Material for this exercise -
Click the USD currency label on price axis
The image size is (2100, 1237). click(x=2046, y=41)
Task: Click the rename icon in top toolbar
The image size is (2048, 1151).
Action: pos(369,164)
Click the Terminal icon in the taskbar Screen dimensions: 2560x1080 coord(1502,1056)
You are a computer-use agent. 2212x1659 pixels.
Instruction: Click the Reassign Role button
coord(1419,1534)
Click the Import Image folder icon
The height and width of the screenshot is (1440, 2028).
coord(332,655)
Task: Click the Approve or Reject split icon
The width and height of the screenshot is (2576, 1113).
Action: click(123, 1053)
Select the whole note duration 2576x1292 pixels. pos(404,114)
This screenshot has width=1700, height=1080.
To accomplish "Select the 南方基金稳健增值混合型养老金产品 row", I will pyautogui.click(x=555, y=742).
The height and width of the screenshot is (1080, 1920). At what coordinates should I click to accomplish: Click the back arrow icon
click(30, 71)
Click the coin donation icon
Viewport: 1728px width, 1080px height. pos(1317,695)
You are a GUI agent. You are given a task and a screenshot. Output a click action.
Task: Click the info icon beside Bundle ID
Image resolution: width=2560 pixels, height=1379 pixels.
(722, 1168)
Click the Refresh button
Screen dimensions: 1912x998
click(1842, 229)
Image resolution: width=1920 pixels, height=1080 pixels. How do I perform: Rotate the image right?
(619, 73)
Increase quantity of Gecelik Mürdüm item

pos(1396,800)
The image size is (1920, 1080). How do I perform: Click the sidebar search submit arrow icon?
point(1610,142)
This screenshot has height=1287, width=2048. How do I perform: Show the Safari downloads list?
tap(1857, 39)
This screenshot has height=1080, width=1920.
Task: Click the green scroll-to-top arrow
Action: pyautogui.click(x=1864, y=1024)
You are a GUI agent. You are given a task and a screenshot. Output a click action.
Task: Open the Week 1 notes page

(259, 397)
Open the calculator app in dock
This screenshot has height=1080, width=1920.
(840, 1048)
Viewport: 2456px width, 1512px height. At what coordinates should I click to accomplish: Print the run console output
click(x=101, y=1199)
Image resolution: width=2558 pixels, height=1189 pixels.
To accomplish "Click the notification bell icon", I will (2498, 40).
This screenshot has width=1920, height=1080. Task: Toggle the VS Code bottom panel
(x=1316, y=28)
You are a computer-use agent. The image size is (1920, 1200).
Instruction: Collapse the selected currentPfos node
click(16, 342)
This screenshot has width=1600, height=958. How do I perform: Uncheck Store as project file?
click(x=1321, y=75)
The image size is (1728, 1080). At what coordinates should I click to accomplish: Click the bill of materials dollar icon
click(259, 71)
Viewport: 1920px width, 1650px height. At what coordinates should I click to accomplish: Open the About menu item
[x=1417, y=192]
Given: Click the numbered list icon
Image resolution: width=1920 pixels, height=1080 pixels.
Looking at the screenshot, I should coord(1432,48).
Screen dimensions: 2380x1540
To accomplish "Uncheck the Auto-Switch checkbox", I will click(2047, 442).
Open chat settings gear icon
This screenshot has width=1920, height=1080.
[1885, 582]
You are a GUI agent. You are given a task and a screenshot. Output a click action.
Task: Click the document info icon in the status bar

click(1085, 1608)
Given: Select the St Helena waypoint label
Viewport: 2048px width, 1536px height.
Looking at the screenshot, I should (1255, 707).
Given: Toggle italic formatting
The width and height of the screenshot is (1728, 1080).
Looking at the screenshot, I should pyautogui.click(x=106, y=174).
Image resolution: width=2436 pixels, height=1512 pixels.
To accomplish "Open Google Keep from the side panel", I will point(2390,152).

Task details - The range runs from the line with "Given: Click the numbered list icon" up to and including the line with "Given: Toggle italic formatting" in the listing above; please write out exactly those lines and nothing more.

Expected answer -
Given: Click the numbered list icon
Image resolution: width=1920 pixels, height=1080 pixels.
Looking at the screenshot, I should coord(1432,48).
Screen dimensions: 2380x1540
To accomplish "Uncheck the Auto-Switch checkbox", I will click(2047, 442).
Open chat settings gear icon
This screenshot has width=1920, height=1080.
[1885, 582]
You are a GUI agent. You are given a task and a screenshot. Output a click action.
Task: Click the document info icon in the status bar

click(1085, 1608)
Given: Select the St Helena waypoint label
Viewport: 2048px width, 1536px height.
Looking at the screenshot, I should (1255, 707).
Given: Toggle italic formatting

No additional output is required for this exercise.